Biri karşıma geçti, kalbi hayatım kadar karanlık olan. Sen artık Gece`sin dedi. Ben gece`yi aydınlatan bir ay olmak isterken o andan itibaren gece bendim, tüm bu kötü yaşantımda elimde ki tek güzel şey ismim iken o da gitti ellerimden.
Zifiri karanlığım da yalnızca bir yıldız vardı. Sonra bir adamla tanıştım kalbi kocaman ışığı parlak olan, bir yıldız daha eklendi gökyüzüne. Hâla bir yanım gökyüzünde ay olmak istesede, karanlık bir gece olmaya alışmıştım.
Annem, her zaman benim için bir güneşti, yalnızca arada ortaya çıkar ve tüm kalpleri feth ederdi.
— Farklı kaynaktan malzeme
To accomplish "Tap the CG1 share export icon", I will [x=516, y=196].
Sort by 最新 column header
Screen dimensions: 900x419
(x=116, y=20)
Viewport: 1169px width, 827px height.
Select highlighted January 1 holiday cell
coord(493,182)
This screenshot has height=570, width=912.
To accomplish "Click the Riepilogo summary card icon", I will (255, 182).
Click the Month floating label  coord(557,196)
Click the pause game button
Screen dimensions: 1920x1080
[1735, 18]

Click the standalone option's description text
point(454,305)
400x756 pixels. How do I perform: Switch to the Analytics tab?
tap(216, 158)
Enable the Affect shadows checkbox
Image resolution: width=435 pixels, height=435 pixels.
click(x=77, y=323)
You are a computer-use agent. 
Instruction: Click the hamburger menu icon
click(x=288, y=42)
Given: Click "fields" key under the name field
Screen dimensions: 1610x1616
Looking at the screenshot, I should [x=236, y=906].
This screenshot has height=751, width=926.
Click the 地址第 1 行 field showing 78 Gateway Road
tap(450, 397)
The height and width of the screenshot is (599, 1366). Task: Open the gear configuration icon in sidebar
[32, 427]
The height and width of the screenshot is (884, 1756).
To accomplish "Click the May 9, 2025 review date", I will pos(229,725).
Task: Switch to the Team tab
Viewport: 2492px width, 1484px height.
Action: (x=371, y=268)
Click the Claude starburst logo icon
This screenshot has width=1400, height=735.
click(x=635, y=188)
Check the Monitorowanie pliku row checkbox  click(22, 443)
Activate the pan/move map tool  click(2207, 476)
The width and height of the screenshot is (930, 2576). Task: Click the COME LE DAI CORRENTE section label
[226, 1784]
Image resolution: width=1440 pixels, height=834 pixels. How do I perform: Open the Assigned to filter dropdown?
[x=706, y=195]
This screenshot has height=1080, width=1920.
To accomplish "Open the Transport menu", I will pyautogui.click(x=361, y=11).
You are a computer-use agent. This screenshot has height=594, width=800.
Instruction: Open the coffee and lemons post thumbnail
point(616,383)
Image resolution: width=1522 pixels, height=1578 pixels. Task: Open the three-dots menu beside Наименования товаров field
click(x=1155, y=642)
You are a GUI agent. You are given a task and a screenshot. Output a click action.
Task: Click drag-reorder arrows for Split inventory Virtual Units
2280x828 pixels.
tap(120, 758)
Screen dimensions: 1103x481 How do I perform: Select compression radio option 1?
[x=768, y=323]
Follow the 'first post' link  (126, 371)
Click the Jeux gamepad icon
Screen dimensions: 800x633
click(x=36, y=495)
Beni yalnızca paraya ihtiyacı olduğunda arar sonra ise ortadan kaybolurdu. Ben ise ona olan bağlılığımdan, hep daha fazla çalıştım. Ne kadar para verirsem beni o kadar sever diye düşündüm. Bir insan kızını son moda bir çanta ya da bir ayakkabı için mi sever? Bunun doğru olmadığını biliyordum ama ondan tek bir onur cümlesi işitmek için tüm ülkeyi yakabilirdim.
Babam ise benim için aydınlatmam gereken bir dünya, bana bir çok erdemi kazandıran o harika adamı her daim aydınlatmaya söz vermiştim. Ay olmayı bırakıp, gece olduğum da babamı karanlıklar içinde bırakmıştım.
Zamanla zifiri karanlıktan kurtulmak istedim ama en parlak yıldızı kaybetmekten korktum. Gece değil de ışıl ışıl parlayan bir ay olsam hâla yıldızım olarak kalır mıydı?